(Data entries)
.....

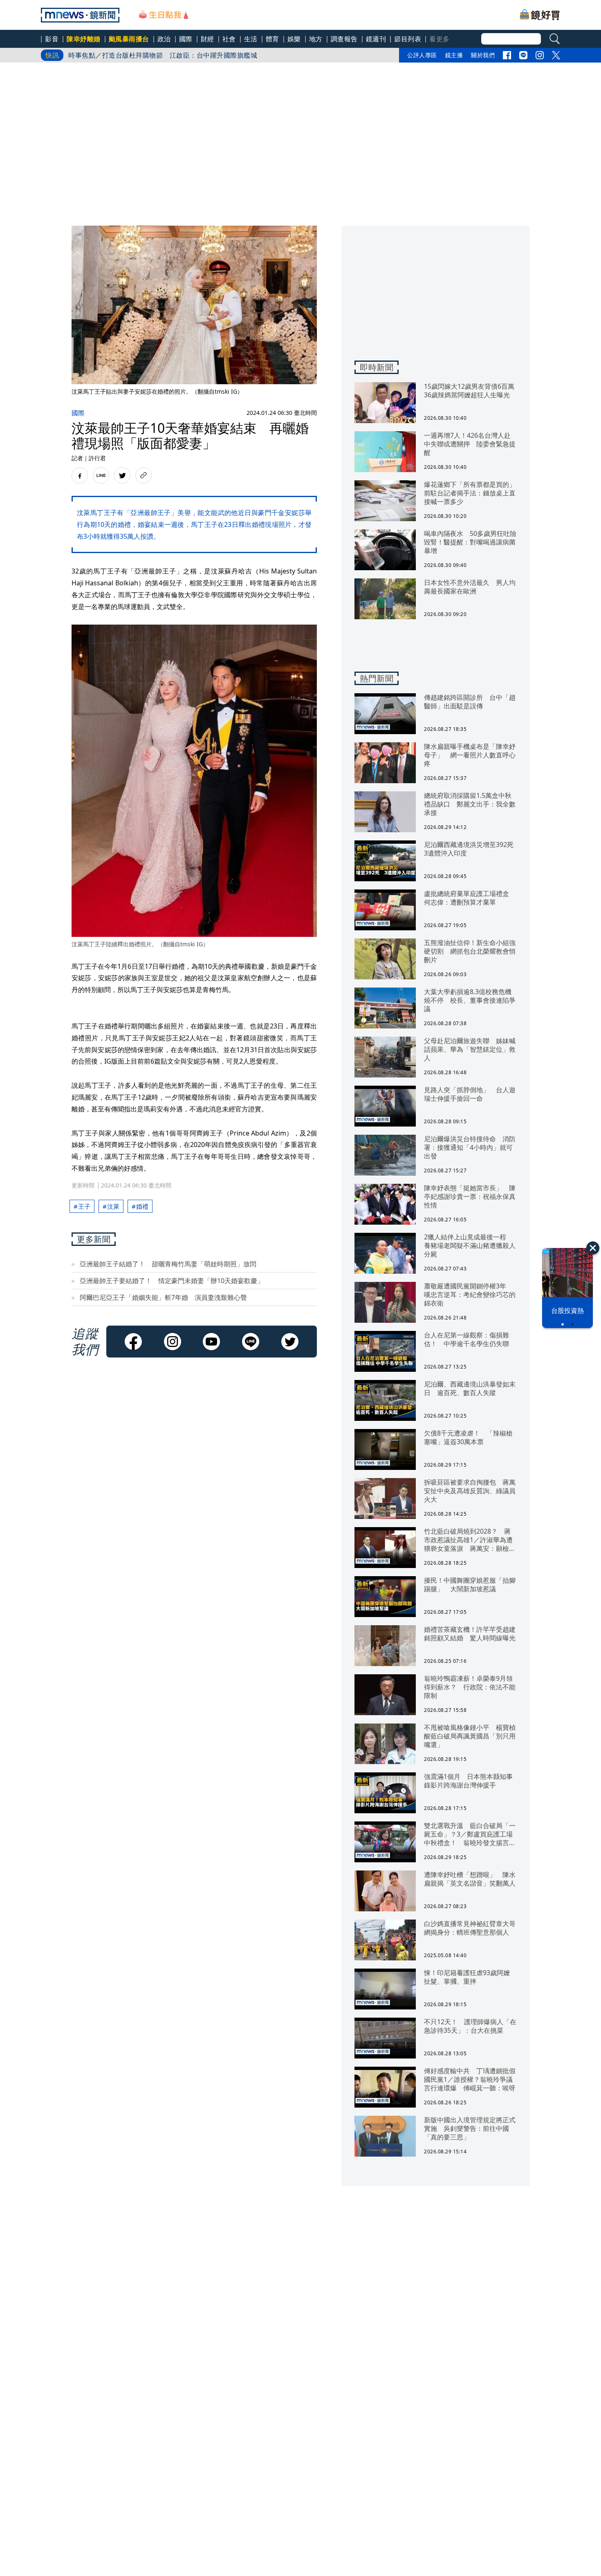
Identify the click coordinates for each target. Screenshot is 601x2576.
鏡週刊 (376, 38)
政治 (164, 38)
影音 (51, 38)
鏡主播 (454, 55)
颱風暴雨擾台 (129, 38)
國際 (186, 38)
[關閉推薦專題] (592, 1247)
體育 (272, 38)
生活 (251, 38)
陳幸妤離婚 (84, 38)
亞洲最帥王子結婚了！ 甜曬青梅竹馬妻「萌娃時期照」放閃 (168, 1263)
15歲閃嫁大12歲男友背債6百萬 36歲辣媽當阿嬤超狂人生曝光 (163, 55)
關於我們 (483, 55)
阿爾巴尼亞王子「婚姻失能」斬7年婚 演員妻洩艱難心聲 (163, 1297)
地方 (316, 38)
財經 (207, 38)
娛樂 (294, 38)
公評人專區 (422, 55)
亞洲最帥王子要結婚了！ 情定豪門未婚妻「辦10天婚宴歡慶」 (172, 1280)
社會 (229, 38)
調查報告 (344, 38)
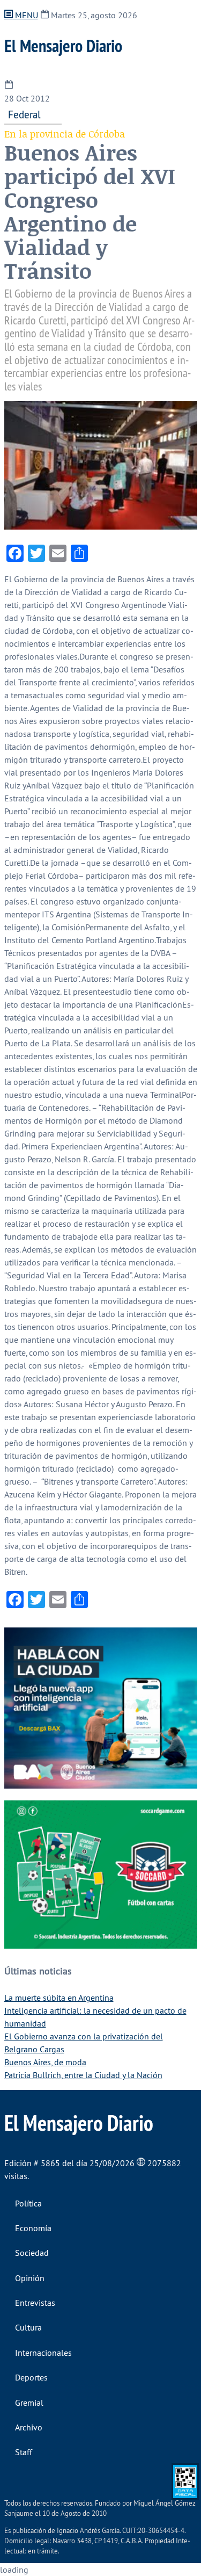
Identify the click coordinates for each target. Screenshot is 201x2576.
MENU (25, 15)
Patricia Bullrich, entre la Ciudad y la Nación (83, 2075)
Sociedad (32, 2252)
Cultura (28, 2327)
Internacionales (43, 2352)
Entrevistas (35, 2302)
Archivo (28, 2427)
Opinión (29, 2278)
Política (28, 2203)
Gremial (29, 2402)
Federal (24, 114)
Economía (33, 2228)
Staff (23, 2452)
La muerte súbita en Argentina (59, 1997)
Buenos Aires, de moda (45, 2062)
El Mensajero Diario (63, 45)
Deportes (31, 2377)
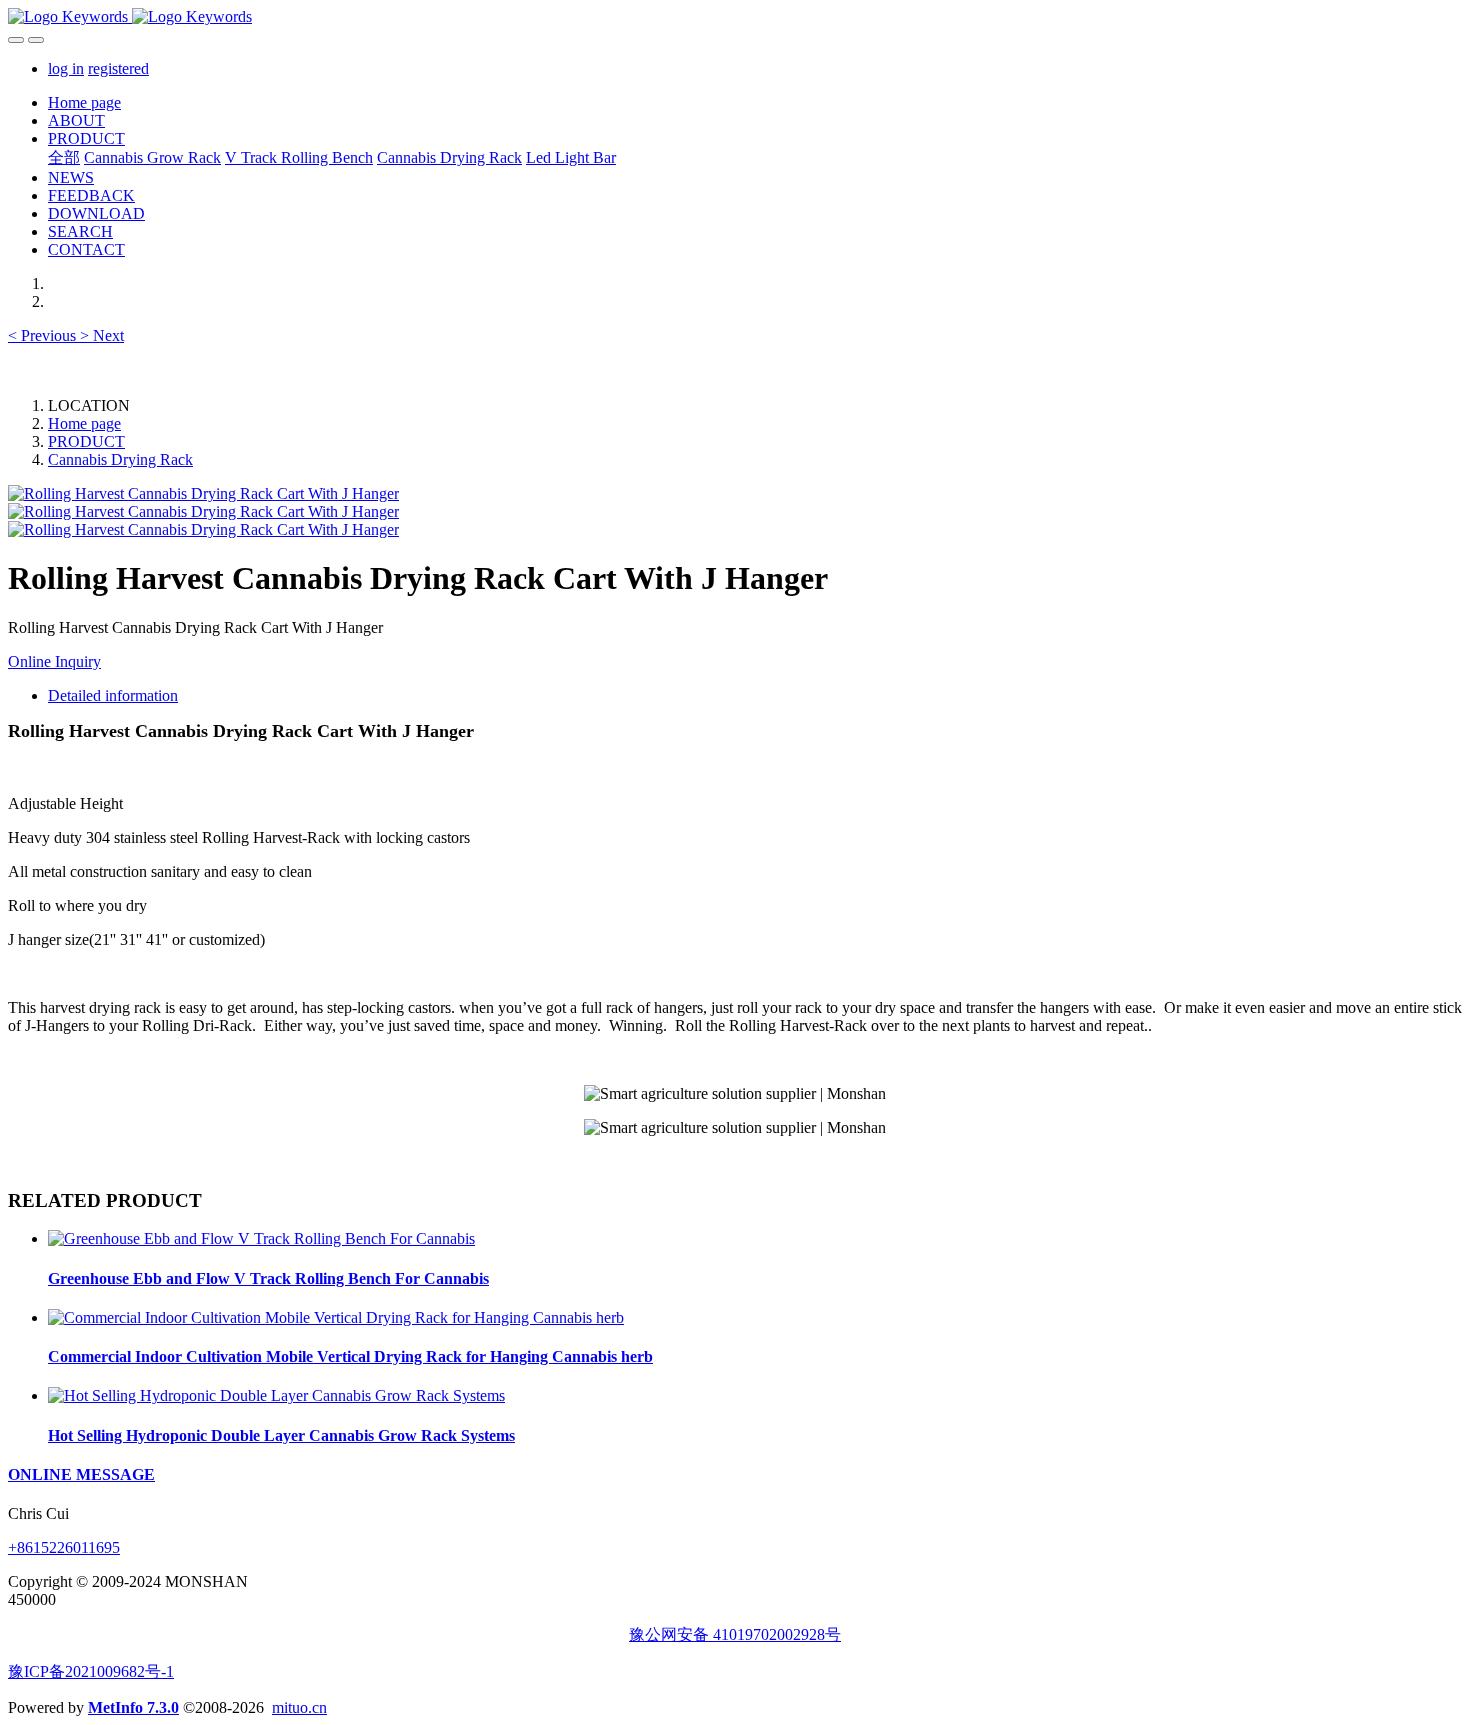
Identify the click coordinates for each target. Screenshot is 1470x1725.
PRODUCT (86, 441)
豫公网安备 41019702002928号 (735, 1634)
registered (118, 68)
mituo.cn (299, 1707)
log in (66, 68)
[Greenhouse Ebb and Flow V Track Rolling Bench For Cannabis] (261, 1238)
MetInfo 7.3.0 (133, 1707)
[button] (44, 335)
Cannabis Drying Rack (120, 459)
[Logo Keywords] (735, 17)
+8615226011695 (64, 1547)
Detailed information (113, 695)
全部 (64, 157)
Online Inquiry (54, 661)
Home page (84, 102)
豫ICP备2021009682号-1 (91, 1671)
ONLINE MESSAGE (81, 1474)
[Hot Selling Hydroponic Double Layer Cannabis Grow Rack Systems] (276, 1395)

.....

Work instructions: Each line from the one that contains "15歲閃嫁大12歲男友背債6百萬 36歲辣媽當阿嬤超狂人生曝光 (163, 55)" down to the one that contains "log in (66, 68)" is to be returned exactly as it stands above, both ends included, with pictures removed.

Finished task:
15歲閃嫁大12歲男友背債6百萬 36歲辣媽當阿嬤超狂人生曝光 (163, 55)
關於我們 (483, 55)
阿爾巴尼亞王子「婚姻失能」斬7年婚 演員妻洩艱難心聲 (163, 1297)
地方 (316, 38)
財經 (207, 38)
娛樂 (294, 38)
公評人專區 (422, 55)
亞洲最帥王子要結婚了！ 情定豪門未婚妻「辦10天婚宴歡慶」 (172, 1280)
社會 (229, 38)
調查報告 (344, 38)
Identify the click coordinates for each target. Screenshot is 201x2576.
MENU (25, 15)
Patricia Bullrich, entre la Ciudad y la Nación (83, 2075)
Sociedad (32, 2252)
Cultura (28, 2327)
Internacionales (43, 2352)
Entrevistas (35, 2302)
Archivo (28, 2427)
Opinión (29, 2278)
Política (28, 2203)
Gremial (29, 2402)
Federal (24, 114)
Economía (33, 2228)
Staff (23, 2452)
La muerte súbita en Argentina (59, 1997)
Buenos Aires, de moda (45, 2062)
El Mensajero Diario (63, 45)
Deportes (31, 2377)
Identify the click coordinates for each target. Screenshot is 1470x1725.
PRODUCT (86, 441)
豫公网安备 41019702002928号 (735, 1634)
registered (118, 68)
mituo.cn (299, 1707)
log in (66, 68)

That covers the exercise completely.